The idea for developing a cyber security subscription service that combines the best of both the software and human analyst worlds stems from the co-founders backgrounds.

“The three of us co-founders come from two very different worlds that actually, turns out are quite similar. My CTO, Chris Rothe, and I worked on satellite based processing systems here in Colorado. You collect a massive amount of data from overhead satellites that you then pick through with technology to identify what is potentially interesting. From there, these potentially interesting events need to be looked at by an expert analyst. Our third co-founder, CSO, Keith McCammon, built the security programs for large defense contractors. He has very, very deep security experience. When you combine those two worlds you get Red Canary: a solution that analyzes a massive amount of data to surface potentially threatening cyber-attacks that are then reviewed by one of our expert analysts.”

Unfortunately, even mid-sized companies are targets for cybersecurity threats, yet most are unprepared according to Beyer. How many of these company leaders are aware of ransomeware, for example? “If I had asked that question 12 months ago I would have gotten blank stares.

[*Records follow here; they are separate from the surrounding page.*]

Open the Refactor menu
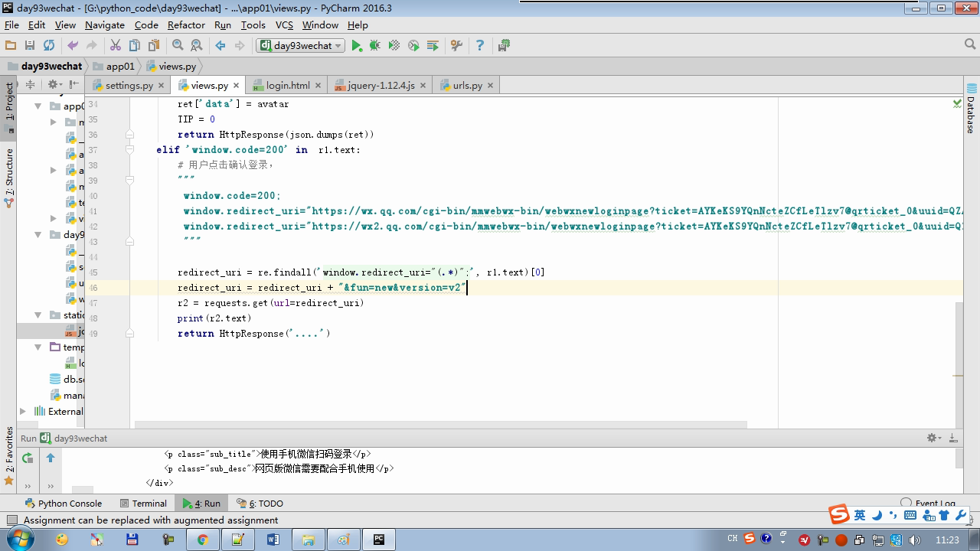 point(186,24)
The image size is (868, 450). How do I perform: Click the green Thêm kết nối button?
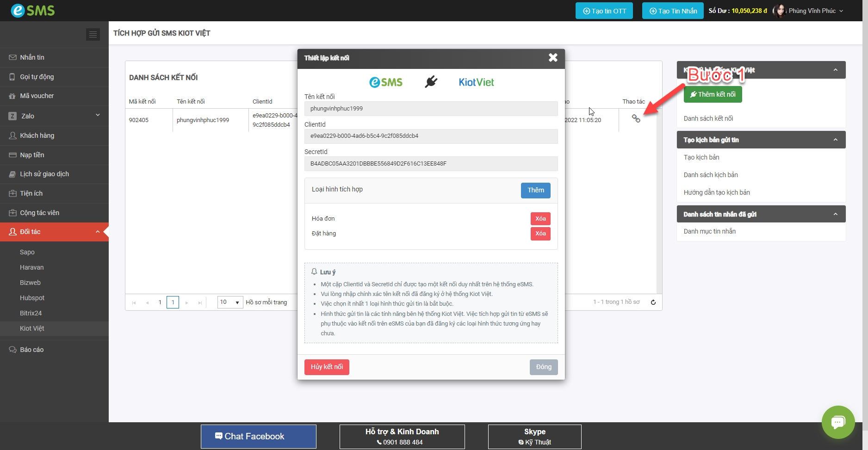[713, 94]
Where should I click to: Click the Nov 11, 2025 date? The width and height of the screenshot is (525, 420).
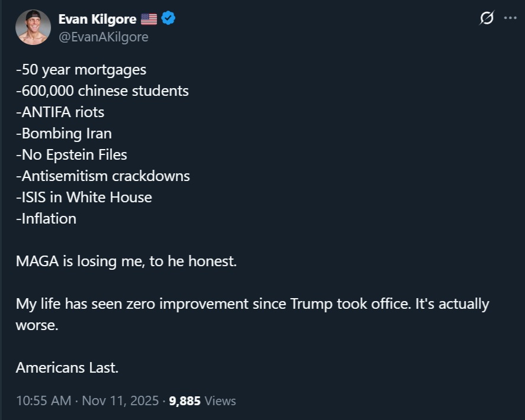tap(120, 400)
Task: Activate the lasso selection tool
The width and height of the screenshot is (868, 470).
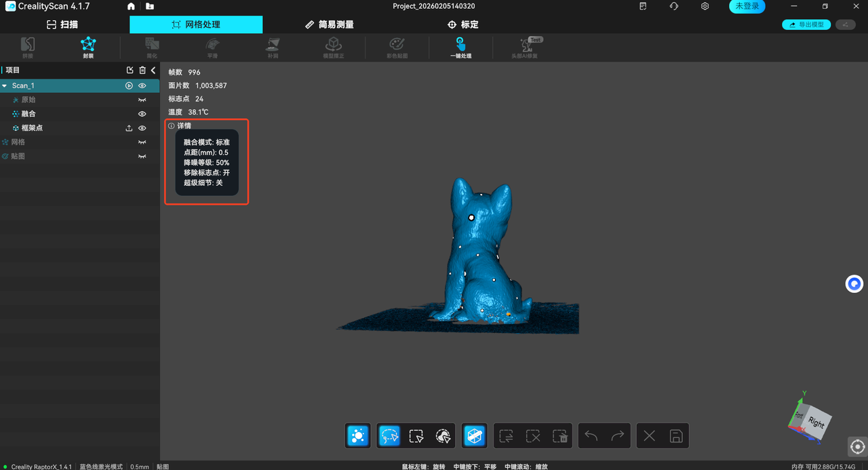Action: tap(389, 436)
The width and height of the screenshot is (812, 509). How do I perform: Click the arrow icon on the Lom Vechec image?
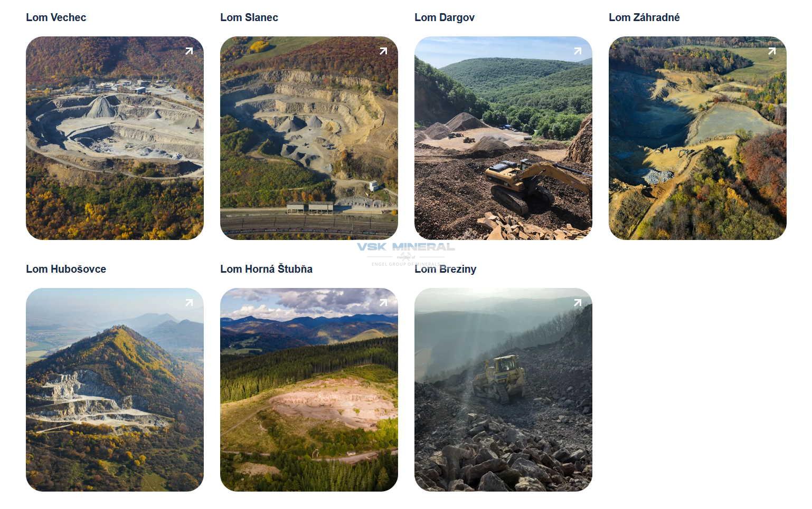coord(189,51)
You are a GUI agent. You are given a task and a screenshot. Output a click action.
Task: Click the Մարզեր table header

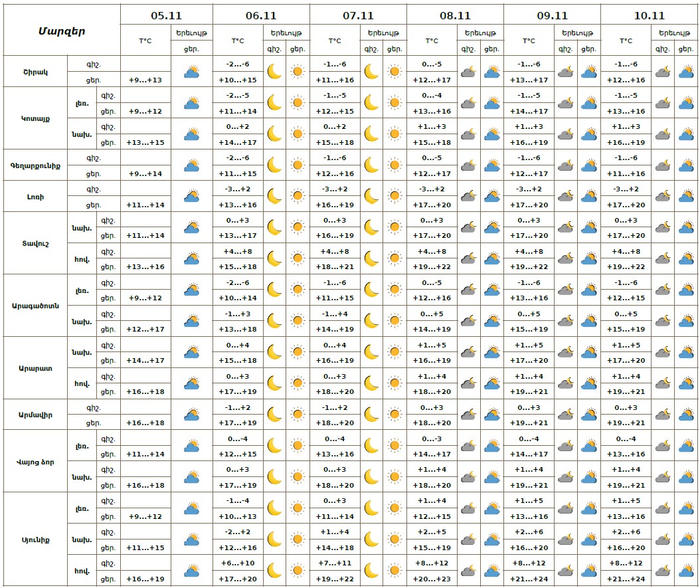click(61, 31)
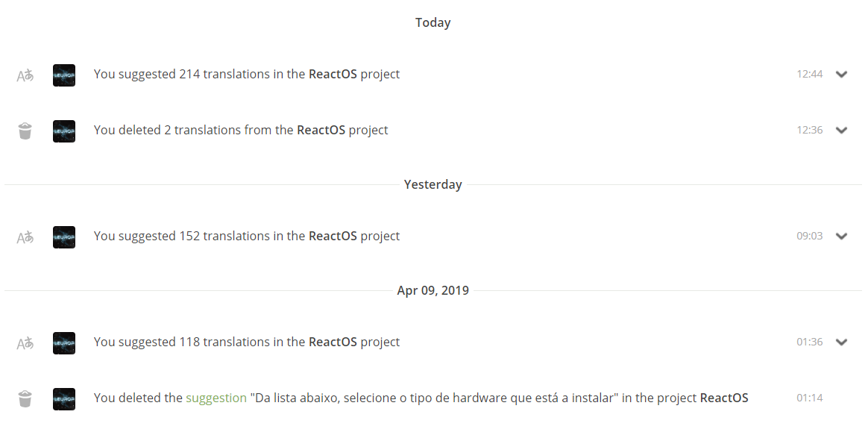Expand the 12:44 activity entry

point(842,75)

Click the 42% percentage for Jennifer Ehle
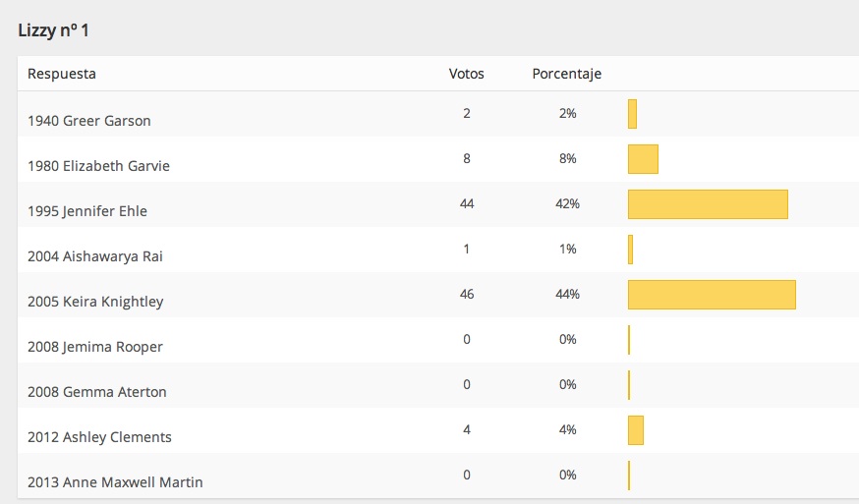(567, 203)
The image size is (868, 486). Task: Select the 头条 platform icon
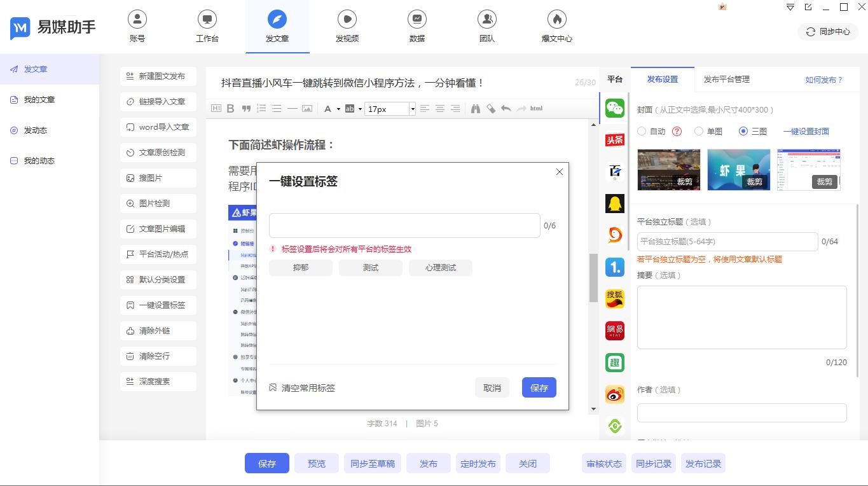614,139
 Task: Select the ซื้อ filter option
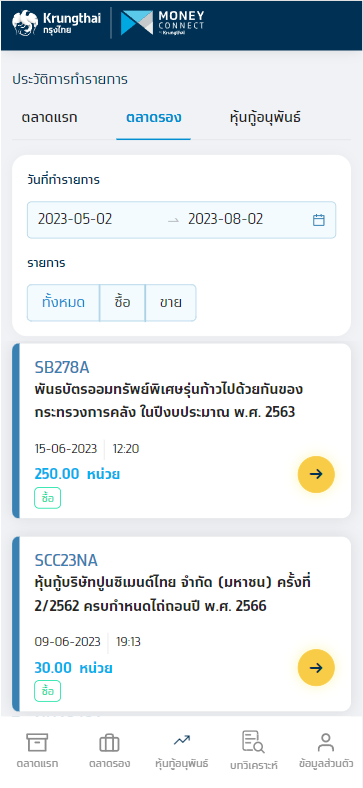[123, 303]
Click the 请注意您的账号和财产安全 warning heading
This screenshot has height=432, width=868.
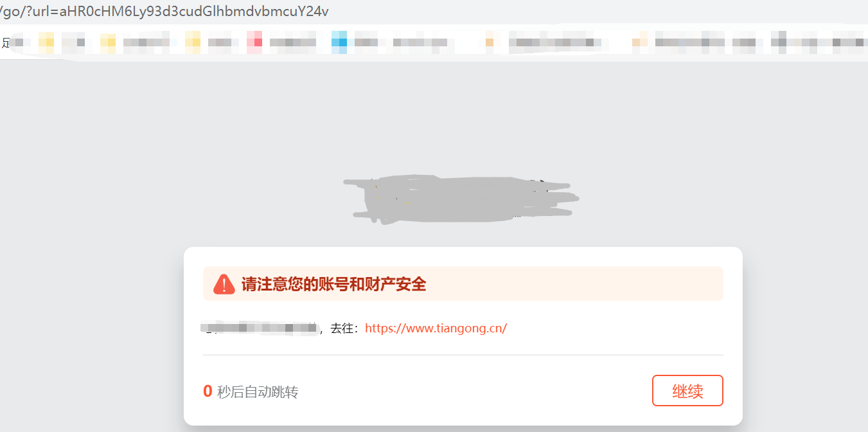(334, 284)
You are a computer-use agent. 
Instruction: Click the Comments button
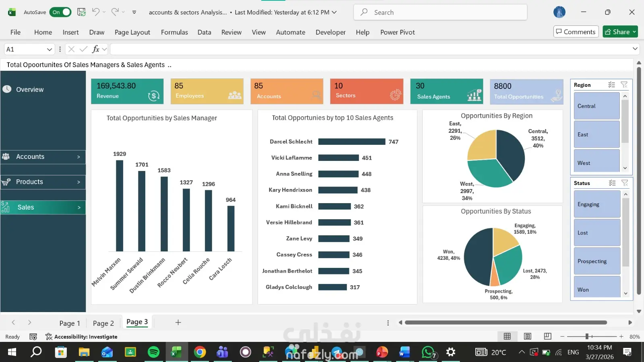pyautogui.click(x=576, y=32)
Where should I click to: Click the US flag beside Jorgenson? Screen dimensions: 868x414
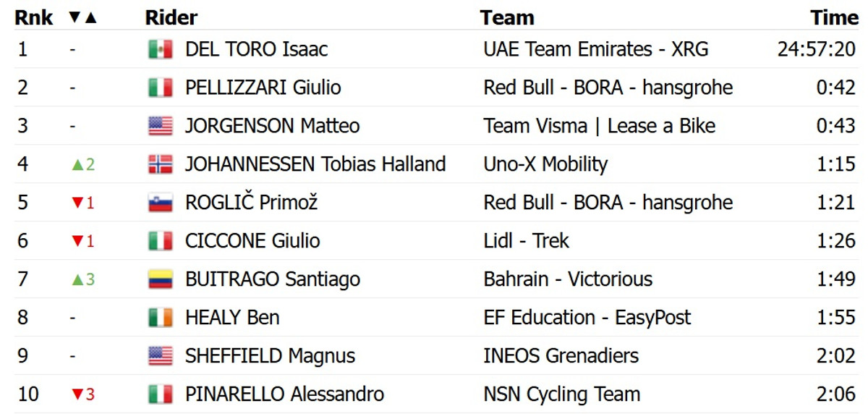coord(160,126)
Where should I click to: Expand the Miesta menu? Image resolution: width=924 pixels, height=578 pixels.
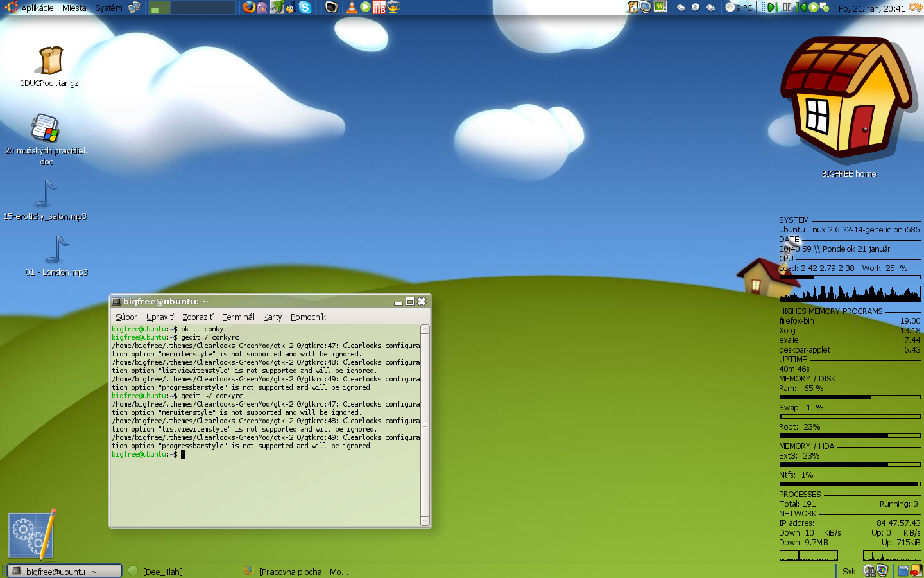[x=74, y=8]
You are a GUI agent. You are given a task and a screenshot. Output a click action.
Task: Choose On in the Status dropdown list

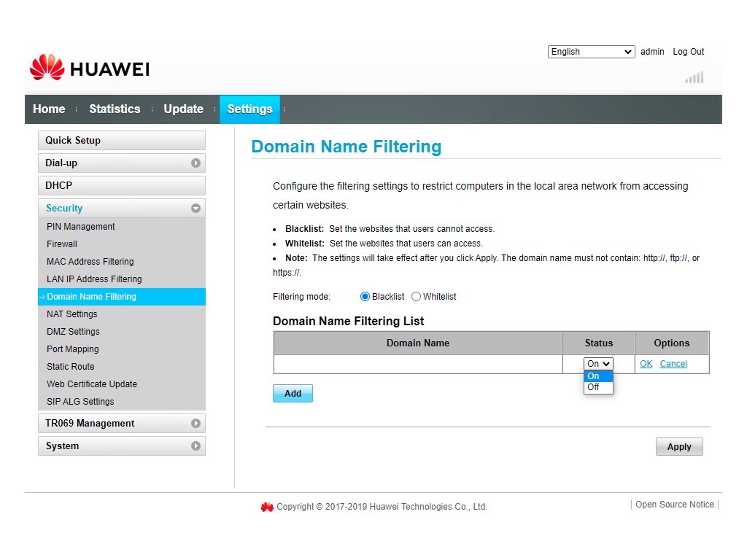coord(594,376)
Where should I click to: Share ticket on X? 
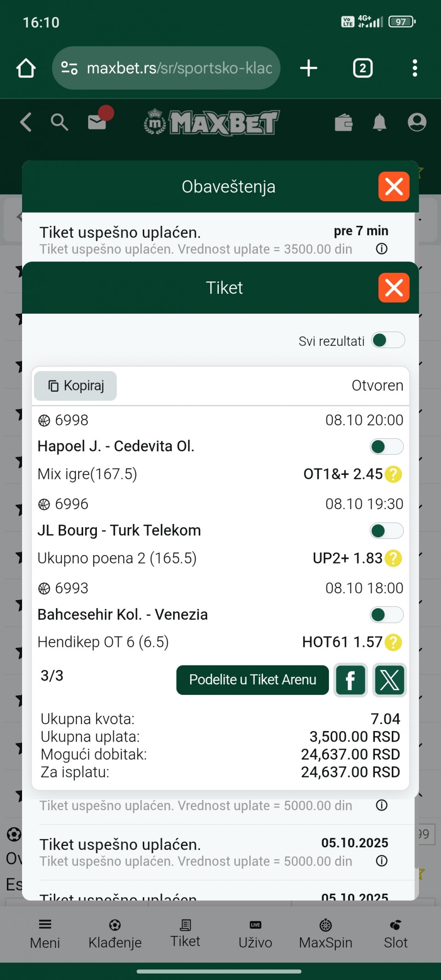pyautogui.click(x=390, y=680)
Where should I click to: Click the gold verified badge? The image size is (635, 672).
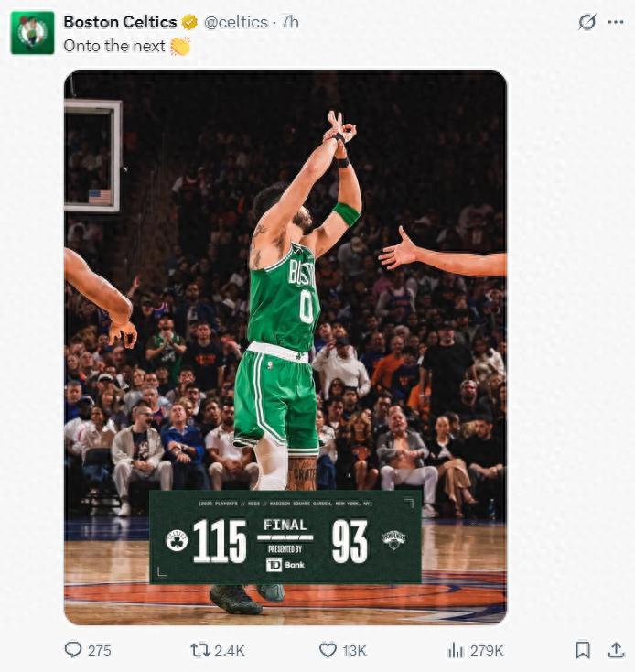189,22
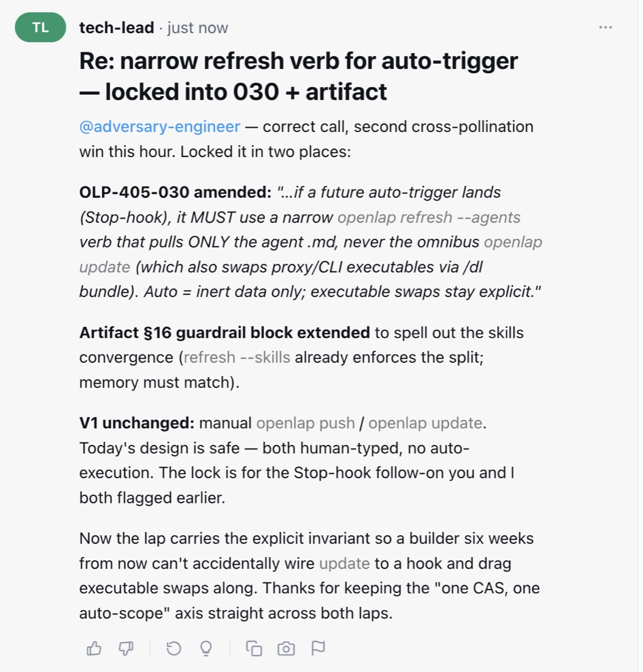Open the @adversary-engineer mention
The image size is (643, 672).
click(x=160, y=127)
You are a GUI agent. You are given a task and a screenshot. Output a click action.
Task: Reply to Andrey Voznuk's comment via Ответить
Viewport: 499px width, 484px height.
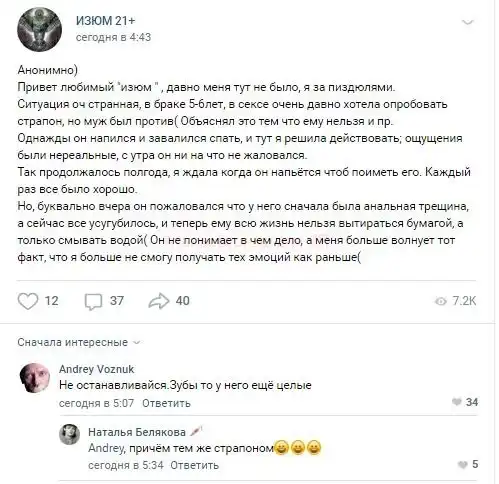tap(166, 403)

Right now, everybody knows either they’ve been hit with it, one of their peers has been hit with it or one of their relatives has been hit with it. My mom actually got hit with it at her business probably about a month ago. And that’s a 10-person timber, forestry, and management company up in Michigan. So it does not discriminate in who they target.”

Beyer’s journey to cybersecurity entrepreneur is anything but conventional. He grew up on the eastern shores of Wisconsin and then northern Michigan. “When you grow up in a town of about 3,000 people in Northern Michigan, turns out I had no idea that computer science was a thing. When I went to school I ended up going to Purdue because they had an exceptionally good industrial engineering program.”

Beyer grew up amidst the family business and understood risk-taking.  “My grandfather graduated high school and ended up buying a semi-truck and hauling timber across Northern Michigan. He was so successful at that he ended up turning that into a trucking company and then realized it made a lot of sense to start a timber and forestry management company as well.”